• quickdraw (2/28/2011)


    #1 This will be faster than full text search for large loads (hundreds of queries per minute) on a db with millions of records/documents to search.

    ...

    Full text search was too slow for a high load environment, and I'd bet money on the fact that SQL Server is the same. You just can't push hundreds of full text searches per minute with a high number of documents. The method here will be faster.

    ------------------------------------------------

    #2 This method doesn't allow wildcards

    We dynamically built a SQL query for each keyword. This allows for the wildcards, and for special processing to allow wildcard suffixes. (See #3)

    ------------------------------------------------

    #3 By reversing the kewords in the keywords table, you get a new feature no database has (without a full table scan)

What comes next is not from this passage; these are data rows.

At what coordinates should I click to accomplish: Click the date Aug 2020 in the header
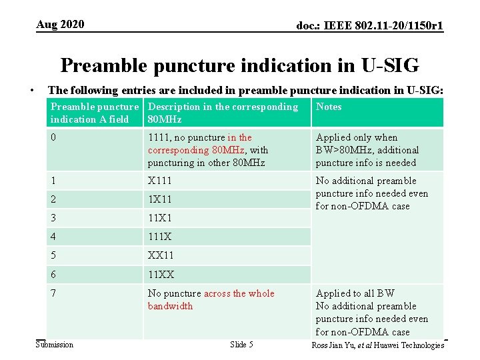click(x=60, y=25)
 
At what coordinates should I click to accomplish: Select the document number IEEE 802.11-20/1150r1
click(x=370, y=26)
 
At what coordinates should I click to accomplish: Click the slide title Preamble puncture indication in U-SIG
click(x=239, y=65)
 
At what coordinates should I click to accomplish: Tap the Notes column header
click(x=329, y=107)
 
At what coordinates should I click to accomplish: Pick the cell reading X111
click(x=161, y=181)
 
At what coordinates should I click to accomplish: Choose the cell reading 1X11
click(x=161, y=199)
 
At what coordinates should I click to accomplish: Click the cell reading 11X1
click(x=161, y=218)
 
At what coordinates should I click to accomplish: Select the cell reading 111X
click(x=161, y=237)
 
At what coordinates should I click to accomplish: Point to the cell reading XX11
click(x=161, y=255)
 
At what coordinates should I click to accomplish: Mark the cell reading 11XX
click(x=161, y=274)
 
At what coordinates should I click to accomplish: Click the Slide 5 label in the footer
click(x=241, y=345)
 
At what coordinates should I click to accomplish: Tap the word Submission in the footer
click(x=55, y=345)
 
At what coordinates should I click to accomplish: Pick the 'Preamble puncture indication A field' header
click(x=94, y=113)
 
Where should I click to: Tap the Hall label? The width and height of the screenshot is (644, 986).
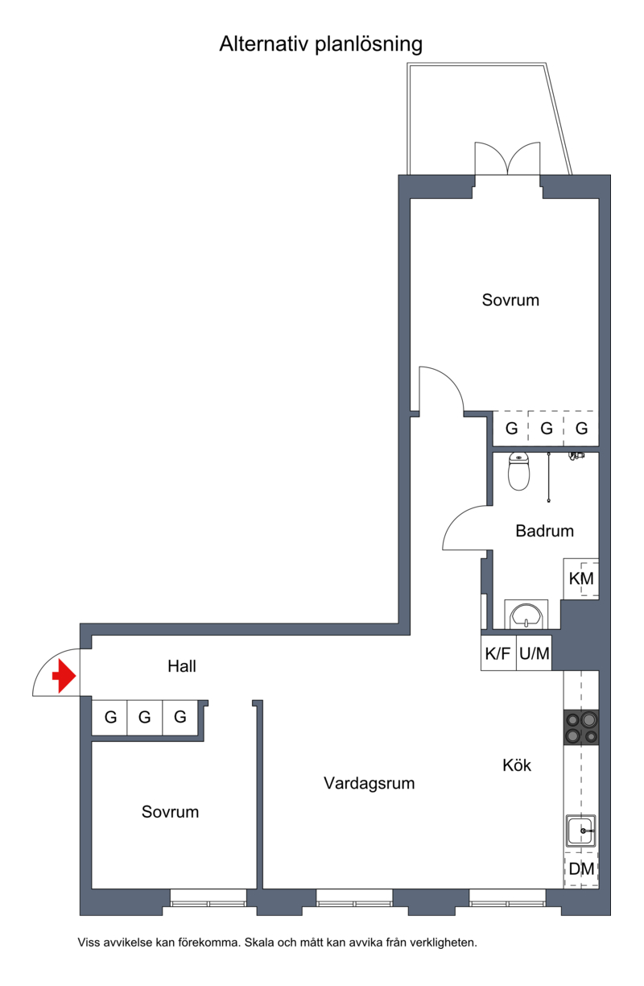coord(181,666)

    One additional thing I did is to reverse all the keywords in the keywords table. Since Wildcard LIKE searches were allowed on the keywords table (like in full text search), having each keyword spelled backwards allowed a wonderful feature:

    Search keywords: "hold her %ly"

    [search for cheesy love novels: "hold her gently", "hold her gingerly", "hold her tightly"]

    re: #1: We've been using FTS in SS2005 and SS2008 on moderate sized tables (about 4M items) with high concurrency and it performs very well. The key (for us) was to isolate the search results from the rest of query. For example:

    SELECT ... FROM A

    JOIN (SELECT key FROM A WHERE CONTAINS( search )) as S on S.key = A.key

    re: #2: The search predicate syntax is a bit involved so we normalize the user supplied text before using it as a search expression. For example, 'IRON MAN' becomes '("IRON*" and "MAN*") or "IRONMAN*"' and that meets most of business needs. We also strip out any punctuation and support special prefixes that the user app can send to modify the search behavior (e.g.: '>IRON MAN' becomes "IRON MAN*" which looks for an item with a word starting with IRON and any following word starting with MAN). We also let "power users" enter raw search expression.

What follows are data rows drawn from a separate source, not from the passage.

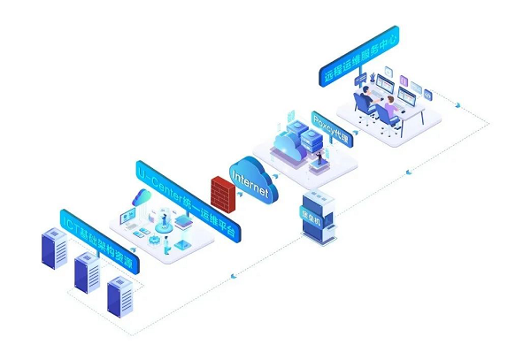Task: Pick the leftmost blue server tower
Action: pos(55,249)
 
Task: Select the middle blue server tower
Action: pos(87,272)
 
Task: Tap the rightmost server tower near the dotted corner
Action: pos(119,295)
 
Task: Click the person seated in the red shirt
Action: pos(389,109)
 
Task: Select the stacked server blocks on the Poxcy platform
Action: pos(311,136)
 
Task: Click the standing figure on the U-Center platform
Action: pos(163,218)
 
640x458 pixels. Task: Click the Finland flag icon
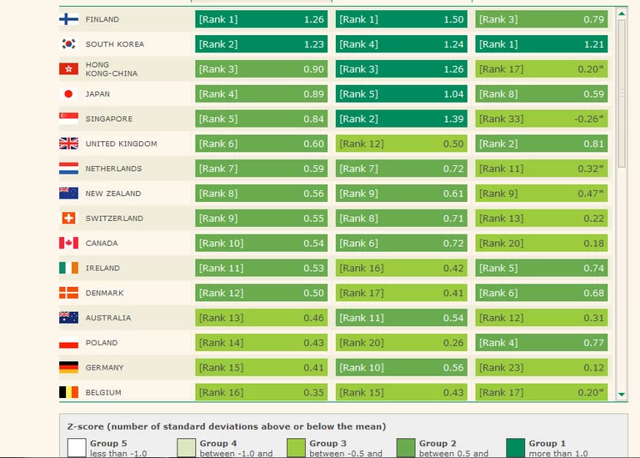[x=68, y=19]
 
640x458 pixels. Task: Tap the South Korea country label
[x=114, y=44]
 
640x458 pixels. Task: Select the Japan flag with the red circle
[x=68, y=94]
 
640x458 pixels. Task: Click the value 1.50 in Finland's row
[x=453, y=19]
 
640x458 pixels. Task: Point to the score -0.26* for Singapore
[x=589, y=119]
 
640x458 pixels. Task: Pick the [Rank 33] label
[x=502, y=119]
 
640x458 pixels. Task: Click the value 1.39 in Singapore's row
[x=453, y=119]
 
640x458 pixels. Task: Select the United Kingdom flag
[x=68, y=143]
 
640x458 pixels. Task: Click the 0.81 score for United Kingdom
[x=594, y=143]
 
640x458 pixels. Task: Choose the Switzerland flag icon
[x=68, y=219]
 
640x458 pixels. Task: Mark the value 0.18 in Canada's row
[x=594, y=244]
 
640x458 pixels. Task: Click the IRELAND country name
[x=102, y=269]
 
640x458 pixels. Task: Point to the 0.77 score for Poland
[x=594, y=343]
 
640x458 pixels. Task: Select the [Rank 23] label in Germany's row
[x=502, y=368]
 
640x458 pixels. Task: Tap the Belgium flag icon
[x=68, y=392]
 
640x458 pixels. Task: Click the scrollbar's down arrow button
[x=622, y=394]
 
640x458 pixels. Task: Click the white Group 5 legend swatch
[x=77, y=448]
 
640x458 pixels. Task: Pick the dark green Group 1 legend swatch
[x=516, y=448]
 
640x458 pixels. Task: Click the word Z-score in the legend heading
[x=88, y=426]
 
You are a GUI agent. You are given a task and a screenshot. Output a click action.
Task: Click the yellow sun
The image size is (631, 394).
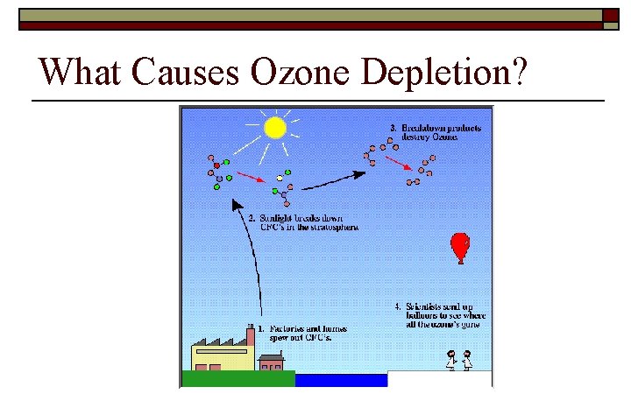pos(275,128)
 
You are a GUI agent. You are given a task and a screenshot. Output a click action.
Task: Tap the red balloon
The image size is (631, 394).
pos(458,246)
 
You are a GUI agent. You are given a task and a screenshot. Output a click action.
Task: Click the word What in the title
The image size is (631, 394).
pos(80,73)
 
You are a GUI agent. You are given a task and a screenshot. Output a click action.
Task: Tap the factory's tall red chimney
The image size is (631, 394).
pos(251,336)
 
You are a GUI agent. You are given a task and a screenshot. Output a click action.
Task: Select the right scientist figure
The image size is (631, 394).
pos(468,360)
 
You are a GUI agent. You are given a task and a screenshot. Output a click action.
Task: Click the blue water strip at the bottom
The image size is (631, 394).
pos(341,380)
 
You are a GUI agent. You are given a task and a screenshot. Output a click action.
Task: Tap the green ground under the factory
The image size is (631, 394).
pos(238,379)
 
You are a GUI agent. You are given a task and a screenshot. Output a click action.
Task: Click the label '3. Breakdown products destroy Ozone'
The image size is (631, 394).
pos(436,132)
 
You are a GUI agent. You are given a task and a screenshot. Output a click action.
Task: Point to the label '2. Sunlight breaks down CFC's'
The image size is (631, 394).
pos(303,222)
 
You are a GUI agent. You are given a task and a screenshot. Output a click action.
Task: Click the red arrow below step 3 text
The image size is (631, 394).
pos(398,164)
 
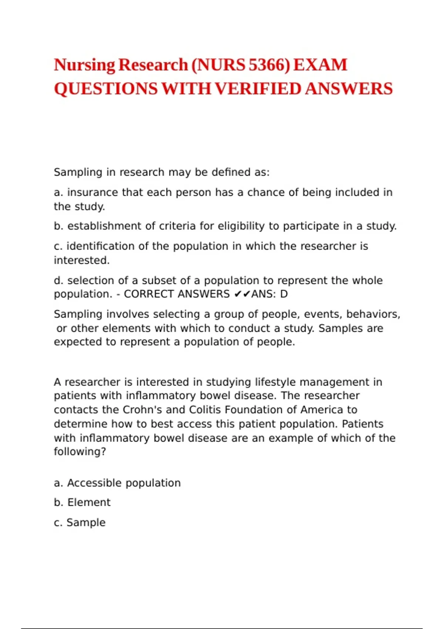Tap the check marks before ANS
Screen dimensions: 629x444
[242, 294]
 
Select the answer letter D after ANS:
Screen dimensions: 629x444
[284, 294]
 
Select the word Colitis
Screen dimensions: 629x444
[205, 410]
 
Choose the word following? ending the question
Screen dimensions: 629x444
[80, 452]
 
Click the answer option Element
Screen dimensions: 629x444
[89, 502]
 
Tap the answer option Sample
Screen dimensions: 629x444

    re: #3: Our full text indexes are based on indexed views which merge several columns together and also clean up the indexed text.

    CREATE VIEW IndexedConsultant WITH SCHEMA_BINDING

    as SELECT *, replace(firstName+ ' '+ lastName+ ' '+ roleTitle+ ' '+ contractReviews + placementNotes,'+',' ')) as combinedText

    FROM Consultant ...

    This improved search behavior and performance for our app since we only needed to search one column and could locate items where the matches are not necessarily from a single column. In the following example any consultant's named Jones who are Engineers will be found along with any consultants who might have been placed at Jones Engineering.

    SELECT as consultantId FROM CONTAINSTABLE(IndexedConsultant,dbo.fNomalizeSearch('Jones Engineer'))

    You could add your reversing logic to the column definition of the indexed text.

    All of our full text searches are handled by UDFs with no dynamic SQL required. The results can then be joined back to their base tables and the logic easily called by user app, included in stored procedures, or included in more complex searches. So, I suggest you should take another look at the built-in FTS capabilities because it would be difficult to match it's flexibility, speed, and code-clarity.